At least with a typical desktop CPU, you can't really specify much about cache usage directly. You can still try to write cache-friendly code though. On the code side, this often means unrolling loops (for just one obvious example) is rarely useful -- it expands the code, and a modern CPU typically minimizes the overhead of looping. You can generally do more on the data side, to improve locality of reference, protect against false sharing (e.g. two frequently-used pieces of data that will try to use the same part of the cache, while other parts remain unused).

Edit (to make some points a bit more explicit):

A typical CPU has a number of different caches. A modern desktop processor will typically have at least 2 and often 3 levels of cache. By (at least nearly) universal agreement, "level 1" is the cache "closest" to the processing elements, and the numbers go up from there (level 2 is next, level 3 after that, etc.)

In most cases, (at least) the level 1 cache is split into two halves: an instruction cache and a data cache (the Intel 486 is nearly the sole exception of which I'm aware, with a single cache for both instructions and data--but it's so thoroughly obsolete it probably doesn't merit a lot of thought).

In most cases, a cache is organized as a set of "lines". The contents of a cache is normally read, written, and tracked one line at a time. In other words, if the CPU is going to use data from any part of a cache line, that entire cache line is read from the next lower level of storage. Caches that are closer to the CPU are generally smaller and have smaller cache lines.

This basic architecture leads to most of the characteristics of a cache that matter in writing code. As much as possible, you want to read something into cache once, do everything with it you're going to, then move on to something else.

This means that as you're processing data, it's typically better to read a relatively small amount of data (little enough to fit in the cache), do as much processing on that data as you can, then move on to the next chunk of data. Algorithms like Quicksort that quickly break large amounts of input in to progressively smaller pieces do this more or less automatically, so they tend to be fairly cache-friendly, almost regardless of the precise details of the cache.

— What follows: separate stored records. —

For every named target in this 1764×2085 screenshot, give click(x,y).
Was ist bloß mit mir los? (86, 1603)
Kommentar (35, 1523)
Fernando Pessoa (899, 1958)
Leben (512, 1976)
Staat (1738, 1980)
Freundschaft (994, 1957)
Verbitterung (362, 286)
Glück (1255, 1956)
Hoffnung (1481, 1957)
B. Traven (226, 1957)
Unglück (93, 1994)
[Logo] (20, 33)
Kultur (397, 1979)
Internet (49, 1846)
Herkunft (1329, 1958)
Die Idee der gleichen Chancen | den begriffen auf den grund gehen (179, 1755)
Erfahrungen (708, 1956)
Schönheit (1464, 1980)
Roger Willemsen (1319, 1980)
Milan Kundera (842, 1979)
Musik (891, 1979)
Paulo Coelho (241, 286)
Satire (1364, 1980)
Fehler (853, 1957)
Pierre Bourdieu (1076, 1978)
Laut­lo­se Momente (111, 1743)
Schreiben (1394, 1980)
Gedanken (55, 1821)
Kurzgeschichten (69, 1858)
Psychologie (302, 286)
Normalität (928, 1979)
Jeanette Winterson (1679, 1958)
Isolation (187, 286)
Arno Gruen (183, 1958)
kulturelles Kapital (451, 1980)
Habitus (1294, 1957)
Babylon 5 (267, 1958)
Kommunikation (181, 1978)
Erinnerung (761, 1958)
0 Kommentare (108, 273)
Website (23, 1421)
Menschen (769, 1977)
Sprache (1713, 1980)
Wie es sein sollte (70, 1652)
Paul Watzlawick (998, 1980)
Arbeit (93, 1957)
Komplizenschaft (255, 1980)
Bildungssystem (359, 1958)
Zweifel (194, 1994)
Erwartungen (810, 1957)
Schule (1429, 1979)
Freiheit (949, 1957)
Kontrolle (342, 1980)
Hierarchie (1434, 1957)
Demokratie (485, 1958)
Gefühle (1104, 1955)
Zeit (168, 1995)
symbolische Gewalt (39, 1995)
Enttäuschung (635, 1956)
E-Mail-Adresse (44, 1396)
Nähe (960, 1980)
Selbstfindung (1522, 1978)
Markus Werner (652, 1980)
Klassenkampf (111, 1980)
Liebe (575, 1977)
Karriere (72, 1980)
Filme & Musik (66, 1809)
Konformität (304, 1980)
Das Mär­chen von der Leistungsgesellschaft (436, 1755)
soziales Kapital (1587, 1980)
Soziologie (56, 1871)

This also has implications for how you write code. If you have a loop like:

for i = 0 to whatever
   step1(data);
   step2(data);
   step3(data);
end for

You're generally better off stringing as many of the steps together as you can up to the amount that will fit in the cache. The minute you overflow the cache, performance can/will drop drastically. If the code for step 3 above was large enough that it wouldn't fit into the cache, you'd generally be better off breaking the loop up into two pieces like this (if possible):

for i = 0 to whatever
    step1(data);
    step2(data);
end for

for i = 0 to whatever
    step3(data);
end for

Loop unrolling is a fairly hotly contested subject. On one hand, it can lead to code that's much more CPU-friendly, reducing the overhead of instructions executed for the loop itself. At the same time, it can (and generally does) increase code size, so it's relatively cache unfriendly. My own experience is that in synthetic benchmarks that tend to do really small amounts of processing on really large amounts of data, that you gain a lot from loop unrolling. In more practical code where you tend to have more processing on an individual piece of data, you gain a lot less--and overflowing the cache leading to a serious performance loss isn't particularly rare at all.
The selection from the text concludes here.